Quattro le condanne, con a pene fino a 6 anni e 6 mesi di carcere per un traffico illecito di rifiuti stoccati e poi andati a fuoco.La pena più alta è stata inflitta ad Aldo Bosina, amministratore di fatto della Ipb Italia, società che gestiva il capannone.

I giudici hanno anche condannato a 4 e 6 mesi l'amministratore di una società intermediaria di rifiuti, Pietro Ventrone, a 3 anni e 10 mesi l'imprenditore Giovanni Girotto e a 2 anni l'amministratrice della Ipb Italia Patrizia Geronimi (per lei pena sospesa).

Le accuse per i quattro imputati erano, a vario titolo, di traffico illecito di rifiuti, gestione non autorizzata di discarica e altri reati.

È, invece, ancora in corso l'inchiesta per individuare gli autori materiali dell'incendio del capannone.
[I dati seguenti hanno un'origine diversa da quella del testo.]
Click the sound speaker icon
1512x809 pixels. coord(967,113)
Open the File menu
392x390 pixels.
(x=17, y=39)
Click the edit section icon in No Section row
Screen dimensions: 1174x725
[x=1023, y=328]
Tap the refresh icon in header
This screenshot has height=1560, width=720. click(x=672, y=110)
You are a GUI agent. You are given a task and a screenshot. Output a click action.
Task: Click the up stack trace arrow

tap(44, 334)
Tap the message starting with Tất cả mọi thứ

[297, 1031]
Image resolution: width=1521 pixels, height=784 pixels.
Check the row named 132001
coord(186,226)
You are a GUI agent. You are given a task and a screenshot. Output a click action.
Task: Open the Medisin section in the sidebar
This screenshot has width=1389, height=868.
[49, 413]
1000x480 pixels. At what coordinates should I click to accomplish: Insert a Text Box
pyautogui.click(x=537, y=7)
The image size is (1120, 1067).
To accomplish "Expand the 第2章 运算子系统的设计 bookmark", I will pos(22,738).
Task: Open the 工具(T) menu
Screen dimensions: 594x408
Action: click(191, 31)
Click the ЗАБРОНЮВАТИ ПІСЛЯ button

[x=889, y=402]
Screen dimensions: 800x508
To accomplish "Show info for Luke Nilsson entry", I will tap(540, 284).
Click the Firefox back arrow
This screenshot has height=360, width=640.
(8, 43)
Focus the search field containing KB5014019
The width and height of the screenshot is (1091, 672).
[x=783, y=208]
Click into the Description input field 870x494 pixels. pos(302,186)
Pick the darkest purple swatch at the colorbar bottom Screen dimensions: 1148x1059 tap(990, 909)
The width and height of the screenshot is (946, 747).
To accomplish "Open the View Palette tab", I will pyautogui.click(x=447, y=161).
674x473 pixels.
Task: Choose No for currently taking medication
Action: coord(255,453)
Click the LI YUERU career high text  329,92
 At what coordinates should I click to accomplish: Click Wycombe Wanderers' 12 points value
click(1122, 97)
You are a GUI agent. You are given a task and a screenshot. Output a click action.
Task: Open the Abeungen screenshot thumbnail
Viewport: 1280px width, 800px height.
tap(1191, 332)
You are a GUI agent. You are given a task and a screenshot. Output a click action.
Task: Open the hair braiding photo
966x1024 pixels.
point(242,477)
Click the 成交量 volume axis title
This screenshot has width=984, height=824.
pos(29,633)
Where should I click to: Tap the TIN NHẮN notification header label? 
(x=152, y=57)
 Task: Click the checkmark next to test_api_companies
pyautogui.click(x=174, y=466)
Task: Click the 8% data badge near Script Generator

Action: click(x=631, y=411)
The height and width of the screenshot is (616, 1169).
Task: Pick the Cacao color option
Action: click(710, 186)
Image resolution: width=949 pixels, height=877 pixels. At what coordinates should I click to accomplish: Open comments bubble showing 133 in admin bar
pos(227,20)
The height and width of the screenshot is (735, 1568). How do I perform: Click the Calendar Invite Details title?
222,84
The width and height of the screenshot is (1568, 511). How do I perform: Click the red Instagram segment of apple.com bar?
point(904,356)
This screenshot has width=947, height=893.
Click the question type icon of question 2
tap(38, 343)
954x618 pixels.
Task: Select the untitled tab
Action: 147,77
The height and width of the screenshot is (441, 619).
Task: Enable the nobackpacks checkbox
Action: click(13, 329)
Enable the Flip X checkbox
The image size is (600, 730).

Un incendio di vaste dimensioni, andato avanti per giorni, e i cui odori acri arrivarono fino al centro della città.

Il pm Donata Costa aveva chiesto pene fino a 6 anni e 8 mesi di carcere, con la pena più alta per Bosina. I giudici hanno anche disposto la confisca delle quote societarie della Ipb Italia e di altre due società e deciso, poi, una confisca per un milione e 86 mila euro a carico di tutti gli imputati in solido.

E' stato revocato il sequestro dell'area dove avvenne l'incendio che torna così alla Ipb srl, la società proprietaria dell'area e dei capannoni e che aveva aperto anche un contenzioso con la Ipb Italia (sono due società totalmente distinte) che li stava gestendo. Gli imputati sono stati anche condannati a versare una provvisionale immediatamente esecutiva di oltre 200mila euro a favore di Ipb srl. Il pm nella requisitoria aveva spiegato che nell'indagine era stato approfondito anche il ruolo dei funzionari di Città metropolitana, ma è stata infine esclusa ogni responsabilità dell'ente, fatta eccezione per il "mancato sequestro" dell'area dopo un sopralluogo da parte dei suoi funzionari e della Polizia locale, effettuato nei giorni prima dell'incendio avvenuto la sera del 14 ottobre 2018.

L'inchiesta dopo il rogo aveva portato lo scorso febbraio a 15 arresti da parte della Squadra mobile di Milano e poi ad altri 20 arresti lo scorso giugno in un secondo filone su un traffico illecito di rifiuti provenienti dalla Campania e gestiti in discariche abusive in Lombardia e Veneto.